The deal puts “us on better footing to consider the right option” for GE Healthcare “over time,” Culp wrote.
In other words, no fire sale.
“By shelving the IPO, GE keeps a fairly high cash conversion business in the portfolio, at least for now, and allows for a more opportunistic exit,” Cowen analyst Gautam Khanna wrote in a report to clients.
Dismantling GE to raise cash
The BioPharma sale is just the latest in a series of major moves Culp has announced since becoming CEO.
Perhaps most importantly, GE slashed its long-cherished dividend to a penny late last year — a move that will save it $4 billion each year. Culp acknowledged in his shareholder letter that it was a “painful but necessary” step.
GE is also speeding up its divorce from oil-and-gas giant Baker Hughes (BHGE), a retreat that will raise another $4 billion or so.
GE raised another $1.5 billion by selling a GE Capital portfolio of healthcare equipment leases and loans.
This week GE also completed the spinoff of its century old railroad division to Wabtec (WAB). The deal raised $2.9 billion in cash and gave GE a 24.9% stake in the new company, which is already dealing with a massive strike.
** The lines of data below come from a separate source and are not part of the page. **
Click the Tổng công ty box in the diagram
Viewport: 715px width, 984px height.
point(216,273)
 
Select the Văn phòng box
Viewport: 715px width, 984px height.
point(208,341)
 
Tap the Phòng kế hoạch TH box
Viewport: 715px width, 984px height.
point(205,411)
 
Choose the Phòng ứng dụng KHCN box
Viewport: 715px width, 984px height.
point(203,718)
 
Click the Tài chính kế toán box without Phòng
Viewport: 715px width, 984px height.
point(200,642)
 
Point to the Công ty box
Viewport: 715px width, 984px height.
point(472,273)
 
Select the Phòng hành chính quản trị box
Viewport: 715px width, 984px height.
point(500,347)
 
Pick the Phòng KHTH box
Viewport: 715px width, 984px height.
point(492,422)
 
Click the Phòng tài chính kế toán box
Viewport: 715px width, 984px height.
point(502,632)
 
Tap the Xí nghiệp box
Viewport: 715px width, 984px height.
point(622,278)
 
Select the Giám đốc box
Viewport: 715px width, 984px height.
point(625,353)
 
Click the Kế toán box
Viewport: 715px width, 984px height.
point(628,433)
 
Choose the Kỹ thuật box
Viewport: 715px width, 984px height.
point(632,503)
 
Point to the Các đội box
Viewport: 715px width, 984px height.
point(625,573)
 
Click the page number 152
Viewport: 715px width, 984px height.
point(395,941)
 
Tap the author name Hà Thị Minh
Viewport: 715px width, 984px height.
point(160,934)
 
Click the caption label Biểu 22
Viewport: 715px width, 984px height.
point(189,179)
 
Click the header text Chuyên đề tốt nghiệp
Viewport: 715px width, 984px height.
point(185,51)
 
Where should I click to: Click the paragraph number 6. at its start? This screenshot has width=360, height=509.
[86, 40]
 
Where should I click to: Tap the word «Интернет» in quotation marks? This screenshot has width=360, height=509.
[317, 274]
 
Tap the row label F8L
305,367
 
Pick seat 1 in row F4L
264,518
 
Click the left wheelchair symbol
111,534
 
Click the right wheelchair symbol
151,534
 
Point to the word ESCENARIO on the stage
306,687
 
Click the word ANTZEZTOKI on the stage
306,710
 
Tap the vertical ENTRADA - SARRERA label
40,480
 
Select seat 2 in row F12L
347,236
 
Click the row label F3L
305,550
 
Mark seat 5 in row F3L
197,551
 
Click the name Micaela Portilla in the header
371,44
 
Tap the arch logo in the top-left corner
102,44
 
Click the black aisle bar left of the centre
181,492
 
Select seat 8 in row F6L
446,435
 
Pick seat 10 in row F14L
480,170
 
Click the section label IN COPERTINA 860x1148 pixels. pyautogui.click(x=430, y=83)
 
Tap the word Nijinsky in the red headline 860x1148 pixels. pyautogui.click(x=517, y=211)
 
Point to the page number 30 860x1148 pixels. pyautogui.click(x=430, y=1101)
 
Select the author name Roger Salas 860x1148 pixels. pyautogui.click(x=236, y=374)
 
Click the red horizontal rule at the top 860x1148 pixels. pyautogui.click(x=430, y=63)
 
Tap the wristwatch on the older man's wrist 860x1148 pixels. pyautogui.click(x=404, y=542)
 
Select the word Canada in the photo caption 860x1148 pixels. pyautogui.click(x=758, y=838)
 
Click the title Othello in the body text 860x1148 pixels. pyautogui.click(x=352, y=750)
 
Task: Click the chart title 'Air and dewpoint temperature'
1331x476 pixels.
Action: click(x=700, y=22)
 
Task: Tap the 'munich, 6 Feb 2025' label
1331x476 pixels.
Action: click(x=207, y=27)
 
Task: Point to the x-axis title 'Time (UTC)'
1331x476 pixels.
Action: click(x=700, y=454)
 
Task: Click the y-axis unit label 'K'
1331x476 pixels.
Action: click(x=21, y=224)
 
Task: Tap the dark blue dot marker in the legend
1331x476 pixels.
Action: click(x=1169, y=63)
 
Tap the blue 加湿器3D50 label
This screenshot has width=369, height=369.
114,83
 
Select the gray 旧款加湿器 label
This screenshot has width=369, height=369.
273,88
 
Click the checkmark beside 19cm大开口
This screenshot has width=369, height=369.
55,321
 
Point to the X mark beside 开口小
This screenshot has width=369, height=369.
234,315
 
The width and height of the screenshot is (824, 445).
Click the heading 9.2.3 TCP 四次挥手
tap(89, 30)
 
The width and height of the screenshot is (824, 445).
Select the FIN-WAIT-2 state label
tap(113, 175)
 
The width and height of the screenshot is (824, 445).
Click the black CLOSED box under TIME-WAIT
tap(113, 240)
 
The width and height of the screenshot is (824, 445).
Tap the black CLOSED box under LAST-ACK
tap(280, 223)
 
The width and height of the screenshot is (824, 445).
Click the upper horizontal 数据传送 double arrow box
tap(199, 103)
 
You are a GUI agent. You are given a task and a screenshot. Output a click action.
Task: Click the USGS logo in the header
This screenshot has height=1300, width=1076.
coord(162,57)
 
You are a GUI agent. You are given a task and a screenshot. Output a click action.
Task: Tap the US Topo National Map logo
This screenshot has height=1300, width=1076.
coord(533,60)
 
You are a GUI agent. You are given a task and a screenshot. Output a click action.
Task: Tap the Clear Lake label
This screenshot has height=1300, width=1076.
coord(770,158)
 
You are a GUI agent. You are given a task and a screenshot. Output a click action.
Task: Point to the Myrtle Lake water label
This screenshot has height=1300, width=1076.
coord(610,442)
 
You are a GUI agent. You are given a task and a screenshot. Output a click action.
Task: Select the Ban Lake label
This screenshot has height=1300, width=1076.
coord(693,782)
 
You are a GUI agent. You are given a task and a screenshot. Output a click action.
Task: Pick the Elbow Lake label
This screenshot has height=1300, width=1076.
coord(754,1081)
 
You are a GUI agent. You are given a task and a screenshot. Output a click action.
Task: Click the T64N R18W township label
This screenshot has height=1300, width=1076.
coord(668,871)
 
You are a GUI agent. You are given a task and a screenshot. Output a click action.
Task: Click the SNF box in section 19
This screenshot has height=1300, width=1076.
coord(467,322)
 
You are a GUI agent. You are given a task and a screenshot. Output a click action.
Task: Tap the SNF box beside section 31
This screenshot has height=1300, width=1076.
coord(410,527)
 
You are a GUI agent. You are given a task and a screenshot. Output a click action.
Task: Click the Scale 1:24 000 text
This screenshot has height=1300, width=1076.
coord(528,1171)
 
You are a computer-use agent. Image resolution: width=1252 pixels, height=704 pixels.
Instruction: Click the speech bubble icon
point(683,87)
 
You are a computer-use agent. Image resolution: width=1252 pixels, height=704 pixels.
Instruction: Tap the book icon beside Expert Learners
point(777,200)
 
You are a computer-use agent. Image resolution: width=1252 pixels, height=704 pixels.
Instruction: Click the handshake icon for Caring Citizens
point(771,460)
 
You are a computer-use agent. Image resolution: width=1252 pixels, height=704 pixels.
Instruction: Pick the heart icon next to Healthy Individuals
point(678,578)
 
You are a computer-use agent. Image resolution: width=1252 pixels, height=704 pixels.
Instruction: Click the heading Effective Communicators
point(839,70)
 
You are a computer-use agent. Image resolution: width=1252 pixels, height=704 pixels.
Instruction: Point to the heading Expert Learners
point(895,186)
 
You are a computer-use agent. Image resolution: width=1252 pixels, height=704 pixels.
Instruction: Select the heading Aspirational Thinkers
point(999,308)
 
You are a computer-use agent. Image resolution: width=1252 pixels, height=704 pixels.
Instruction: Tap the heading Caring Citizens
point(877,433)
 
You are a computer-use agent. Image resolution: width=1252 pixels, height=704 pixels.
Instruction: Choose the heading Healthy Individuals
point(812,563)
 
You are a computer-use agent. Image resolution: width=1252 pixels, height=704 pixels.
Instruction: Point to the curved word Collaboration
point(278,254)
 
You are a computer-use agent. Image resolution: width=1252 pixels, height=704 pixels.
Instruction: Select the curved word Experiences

GE is still worth less than $100 billion
Of course, GE’s recent rebound is little comfort to the company’s long-suffering shareholders.
Once America’s most valuable company with a value of $400 billion, GE’s market capitalization is just $93 billion today.
GE’s rebound has no doubt been helped by the buoyant mood in financial markets this year. Investors have piled into a wide range of risky assets, including everything from crude oil and junk bonds to Snap (SNAP) and yes, GE.
Some believe the GE comeback is overdone. Big time.
“It has gone way too far,” JPMorgan Chase analyst C. Stephen Tusa, Jr. told CNBC on Wednesday.
Tusa, who correctly went negative on GE years ago, warned that the company’s power and financial divisions still face serious challenges that will take a long time to fix. He kept his $6 price target on GE, implying a decline of more than 40% from current levels.
“The math is the math,” Tusa said.
GE will give out more numbers to crunch March 14. That’s when Culp will host a highly anticipated conference call and give GE’s outlook.
The 2019 figures that GE will pencil in won’t be pretty. Power is still a mess. And GE Capital is still draining the company of cash.
But Wall Street is betting that Culp has successfully pulled GE back from the brink.